** Opening PROVIDED RECORDS block **

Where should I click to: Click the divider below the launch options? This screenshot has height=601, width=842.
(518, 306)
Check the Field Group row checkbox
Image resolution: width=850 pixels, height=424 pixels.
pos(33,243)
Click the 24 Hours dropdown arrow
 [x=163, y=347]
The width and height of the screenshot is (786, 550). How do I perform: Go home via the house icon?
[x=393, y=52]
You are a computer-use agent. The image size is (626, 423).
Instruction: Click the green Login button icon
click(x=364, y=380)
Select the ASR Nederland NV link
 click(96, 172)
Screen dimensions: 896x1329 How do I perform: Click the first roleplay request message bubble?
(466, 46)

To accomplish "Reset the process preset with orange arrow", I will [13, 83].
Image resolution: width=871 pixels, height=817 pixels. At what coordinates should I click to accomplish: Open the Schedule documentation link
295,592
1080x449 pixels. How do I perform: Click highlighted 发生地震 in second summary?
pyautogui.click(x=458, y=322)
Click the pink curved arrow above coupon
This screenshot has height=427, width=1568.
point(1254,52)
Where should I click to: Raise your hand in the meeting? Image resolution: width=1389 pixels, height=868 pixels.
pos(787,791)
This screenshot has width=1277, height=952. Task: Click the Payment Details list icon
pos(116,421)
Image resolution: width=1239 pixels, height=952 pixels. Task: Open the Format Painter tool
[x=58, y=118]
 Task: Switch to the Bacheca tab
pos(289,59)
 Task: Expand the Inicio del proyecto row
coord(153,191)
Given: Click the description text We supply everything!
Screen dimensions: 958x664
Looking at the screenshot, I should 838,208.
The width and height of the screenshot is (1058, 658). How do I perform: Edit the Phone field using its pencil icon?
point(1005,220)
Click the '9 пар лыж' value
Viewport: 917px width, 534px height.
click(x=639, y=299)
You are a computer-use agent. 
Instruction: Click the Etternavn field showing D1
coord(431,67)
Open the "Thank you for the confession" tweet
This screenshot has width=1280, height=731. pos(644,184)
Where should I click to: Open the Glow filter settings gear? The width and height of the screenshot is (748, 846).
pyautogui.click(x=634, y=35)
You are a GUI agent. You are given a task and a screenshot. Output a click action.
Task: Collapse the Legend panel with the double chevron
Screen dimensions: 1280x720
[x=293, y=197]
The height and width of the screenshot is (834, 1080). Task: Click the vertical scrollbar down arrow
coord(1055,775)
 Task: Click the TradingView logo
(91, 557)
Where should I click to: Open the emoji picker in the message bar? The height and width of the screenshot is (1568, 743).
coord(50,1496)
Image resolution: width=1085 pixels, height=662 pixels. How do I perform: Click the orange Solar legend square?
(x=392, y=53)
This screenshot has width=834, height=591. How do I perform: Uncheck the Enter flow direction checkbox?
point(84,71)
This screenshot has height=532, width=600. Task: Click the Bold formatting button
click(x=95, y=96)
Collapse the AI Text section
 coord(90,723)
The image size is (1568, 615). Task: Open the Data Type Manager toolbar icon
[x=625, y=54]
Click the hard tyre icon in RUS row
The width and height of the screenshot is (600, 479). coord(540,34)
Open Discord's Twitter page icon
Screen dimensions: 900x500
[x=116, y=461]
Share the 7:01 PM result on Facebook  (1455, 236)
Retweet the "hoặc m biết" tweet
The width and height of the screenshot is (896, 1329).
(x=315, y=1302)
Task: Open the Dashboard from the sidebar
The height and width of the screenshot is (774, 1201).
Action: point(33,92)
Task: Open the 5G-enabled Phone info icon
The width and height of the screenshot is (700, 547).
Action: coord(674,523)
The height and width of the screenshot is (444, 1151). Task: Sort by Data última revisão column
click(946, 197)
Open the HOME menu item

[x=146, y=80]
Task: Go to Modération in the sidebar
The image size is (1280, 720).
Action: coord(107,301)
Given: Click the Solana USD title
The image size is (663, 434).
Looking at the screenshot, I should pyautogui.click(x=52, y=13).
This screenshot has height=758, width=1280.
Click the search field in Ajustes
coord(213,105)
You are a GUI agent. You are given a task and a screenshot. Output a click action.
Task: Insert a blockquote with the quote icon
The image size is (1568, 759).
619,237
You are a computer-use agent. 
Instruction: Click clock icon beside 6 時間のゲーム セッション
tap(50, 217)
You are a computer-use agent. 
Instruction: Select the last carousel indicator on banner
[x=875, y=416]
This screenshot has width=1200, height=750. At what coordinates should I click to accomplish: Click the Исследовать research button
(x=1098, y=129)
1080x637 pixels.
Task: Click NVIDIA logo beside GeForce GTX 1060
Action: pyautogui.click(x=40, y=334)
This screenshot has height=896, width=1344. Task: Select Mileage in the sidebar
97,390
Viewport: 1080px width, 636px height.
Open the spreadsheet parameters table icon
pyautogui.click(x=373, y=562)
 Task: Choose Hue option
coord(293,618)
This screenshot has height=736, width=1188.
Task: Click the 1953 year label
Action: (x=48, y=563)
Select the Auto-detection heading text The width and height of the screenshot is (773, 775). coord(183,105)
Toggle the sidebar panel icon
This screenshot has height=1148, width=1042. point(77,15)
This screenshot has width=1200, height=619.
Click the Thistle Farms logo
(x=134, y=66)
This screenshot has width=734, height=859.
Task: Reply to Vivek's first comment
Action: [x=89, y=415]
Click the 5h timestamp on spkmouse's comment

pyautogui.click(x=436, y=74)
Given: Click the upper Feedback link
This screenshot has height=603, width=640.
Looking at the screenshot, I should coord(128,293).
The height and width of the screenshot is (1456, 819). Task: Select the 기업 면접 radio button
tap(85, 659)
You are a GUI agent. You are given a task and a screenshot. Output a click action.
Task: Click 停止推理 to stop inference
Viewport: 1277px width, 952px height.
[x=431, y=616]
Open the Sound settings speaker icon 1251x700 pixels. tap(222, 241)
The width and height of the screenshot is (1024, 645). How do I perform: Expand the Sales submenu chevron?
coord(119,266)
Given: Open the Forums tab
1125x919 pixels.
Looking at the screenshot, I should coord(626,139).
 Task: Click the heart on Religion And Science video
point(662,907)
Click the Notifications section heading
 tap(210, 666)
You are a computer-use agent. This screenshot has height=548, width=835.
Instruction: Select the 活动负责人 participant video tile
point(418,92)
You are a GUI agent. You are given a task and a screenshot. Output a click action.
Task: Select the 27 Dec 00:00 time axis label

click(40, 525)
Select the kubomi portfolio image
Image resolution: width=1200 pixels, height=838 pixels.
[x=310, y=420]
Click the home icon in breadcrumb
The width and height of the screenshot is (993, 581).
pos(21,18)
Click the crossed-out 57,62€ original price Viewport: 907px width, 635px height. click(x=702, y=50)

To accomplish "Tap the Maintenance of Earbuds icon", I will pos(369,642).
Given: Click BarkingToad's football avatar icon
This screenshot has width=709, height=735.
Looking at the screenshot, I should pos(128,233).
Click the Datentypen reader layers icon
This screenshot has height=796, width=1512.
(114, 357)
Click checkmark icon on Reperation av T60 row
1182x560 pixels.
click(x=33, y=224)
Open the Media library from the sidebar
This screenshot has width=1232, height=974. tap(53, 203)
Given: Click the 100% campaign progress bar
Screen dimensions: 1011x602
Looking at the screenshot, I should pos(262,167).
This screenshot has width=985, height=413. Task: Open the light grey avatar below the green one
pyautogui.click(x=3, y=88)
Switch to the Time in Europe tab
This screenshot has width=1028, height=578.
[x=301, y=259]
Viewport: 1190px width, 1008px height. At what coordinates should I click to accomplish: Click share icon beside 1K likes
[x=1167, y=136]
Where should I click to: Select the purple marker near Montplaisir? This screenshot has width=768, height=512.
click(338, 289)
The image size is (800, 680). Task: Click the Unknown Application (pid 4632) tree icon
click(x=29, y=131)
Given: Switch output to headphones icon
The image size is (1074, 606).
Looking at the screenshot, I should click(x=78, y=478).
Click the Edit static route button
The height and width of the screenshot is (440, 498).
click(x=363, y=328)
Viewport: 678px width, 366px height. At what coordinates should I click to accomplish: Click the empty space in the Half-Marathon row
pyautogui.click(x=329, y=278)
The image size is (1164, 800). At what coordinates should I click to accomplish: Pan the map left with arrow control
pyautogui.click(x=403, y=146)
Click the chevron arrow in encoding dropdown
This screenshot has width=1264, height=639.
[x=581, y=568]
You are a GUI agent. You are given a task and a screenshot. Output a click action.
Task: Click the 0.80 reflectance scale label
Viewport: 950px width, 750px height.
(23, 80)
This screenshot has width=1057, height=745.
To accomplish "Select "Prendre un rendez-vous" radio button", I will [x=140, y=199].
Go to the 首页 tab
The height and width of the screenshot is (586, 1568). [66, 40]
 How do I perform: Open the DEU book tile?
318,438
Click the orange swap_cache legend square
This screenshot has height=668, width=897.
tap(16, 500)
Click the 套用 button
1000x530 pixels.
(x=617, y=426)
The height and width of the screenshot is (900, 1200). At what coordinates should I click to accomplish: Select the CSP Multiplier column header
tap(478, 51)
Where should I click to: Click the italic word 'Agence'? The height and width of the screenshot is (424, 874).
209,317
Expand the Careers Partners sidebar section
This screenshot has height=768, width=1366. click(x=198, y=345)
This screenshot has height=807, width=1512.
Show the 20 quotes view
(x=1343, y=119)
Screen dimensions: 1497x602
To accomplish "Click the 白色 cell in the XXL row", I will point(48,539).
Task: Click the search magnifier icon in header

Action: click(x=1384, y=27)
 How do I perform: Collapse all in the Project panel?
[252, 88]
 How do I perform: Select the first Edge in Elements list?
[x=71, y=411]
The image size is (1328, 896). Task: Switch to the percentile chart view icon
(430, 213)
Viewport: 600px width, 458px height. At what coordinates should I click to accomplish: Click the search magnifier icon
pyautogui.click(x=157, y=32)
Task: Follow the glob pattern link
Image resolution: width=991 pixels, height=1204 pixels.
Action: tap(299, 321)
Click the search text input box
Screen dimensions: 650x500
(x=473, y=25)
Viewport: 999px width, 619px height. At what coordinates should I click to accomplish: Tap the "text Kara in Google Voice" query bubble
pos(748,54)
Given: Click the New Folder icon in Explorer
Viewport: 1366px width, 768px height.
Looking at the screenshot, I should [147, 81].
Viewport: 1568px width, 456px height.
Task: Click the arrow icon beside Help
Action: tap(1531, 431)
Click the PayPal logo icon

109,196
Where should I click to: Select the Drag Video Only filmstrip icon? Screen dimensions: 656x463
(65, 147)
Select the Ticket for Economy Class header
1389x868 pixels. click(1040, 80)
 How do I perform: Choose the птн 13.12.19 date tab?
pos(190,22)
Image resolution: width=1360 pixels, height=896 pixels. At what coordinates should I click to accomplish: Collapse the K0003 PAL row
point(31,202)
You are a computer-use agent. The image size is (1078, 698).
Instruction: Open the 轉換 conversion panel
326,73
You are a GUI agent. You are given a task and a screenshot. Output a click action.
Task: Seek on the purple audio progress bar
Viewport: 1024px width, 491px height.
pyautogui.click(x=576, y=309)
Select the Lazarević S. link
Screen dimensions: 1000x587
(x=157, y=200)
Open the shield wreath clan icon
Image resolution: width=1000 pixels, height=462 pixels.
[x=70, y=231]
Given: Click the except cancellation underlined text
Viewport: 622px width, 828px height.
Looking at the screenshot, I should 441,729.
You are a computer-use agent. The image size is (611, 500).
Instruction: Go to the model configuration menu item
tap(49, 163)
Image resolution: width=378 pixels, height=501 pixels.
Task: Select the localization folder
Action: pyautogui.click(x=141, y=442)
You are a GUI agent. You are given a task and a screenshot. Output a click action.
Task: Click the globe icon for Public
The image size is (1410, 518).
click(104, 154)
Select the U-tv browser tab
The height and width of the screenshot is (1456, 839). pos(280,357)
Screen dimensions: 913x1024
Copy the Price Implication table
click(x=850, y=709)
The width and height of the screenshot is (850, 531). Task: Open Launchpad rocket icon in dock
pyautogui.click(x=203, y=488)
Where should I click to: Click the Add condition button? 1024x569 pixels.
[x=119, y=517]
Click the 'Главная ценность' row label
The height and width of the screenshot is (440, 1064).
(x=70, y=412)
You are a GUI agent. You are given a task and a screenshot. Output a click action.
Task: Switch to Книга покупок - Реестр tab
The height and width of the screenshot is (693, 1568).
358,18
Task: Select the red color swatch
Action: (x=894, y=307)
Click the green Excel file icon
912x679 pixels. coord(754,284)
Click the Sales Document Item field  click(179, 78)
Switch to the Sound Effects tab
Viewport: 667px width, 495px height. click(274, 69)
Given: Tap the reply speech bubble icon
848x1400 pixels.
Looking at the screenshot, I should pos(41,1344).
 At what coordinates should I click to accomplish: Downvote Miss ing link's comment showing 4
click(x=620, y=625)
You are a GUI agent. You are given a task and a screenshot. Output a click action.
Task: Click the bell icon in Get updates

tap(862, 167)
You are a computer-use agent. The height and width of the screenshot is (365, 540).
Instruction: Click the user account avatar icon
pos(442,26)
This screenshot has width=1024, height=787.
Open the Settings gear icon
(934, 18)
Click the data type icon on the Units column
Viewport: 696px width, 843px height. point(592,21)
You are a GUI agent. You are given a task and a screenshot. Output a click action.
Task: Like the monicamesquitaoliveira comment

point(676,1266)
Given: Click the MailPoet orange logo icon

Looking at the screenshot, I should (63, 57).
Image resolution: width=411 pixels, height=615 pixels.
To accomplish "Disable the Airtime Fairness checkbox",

** Closing PROVIDED RECORDS block **

> WORK ITEM
Would you copy all lines in the records where the string "progress" appears?

> TASK SOLUTION
Given: Click the 100% campaign progress bar
Task: Seek on the purple audio progress bar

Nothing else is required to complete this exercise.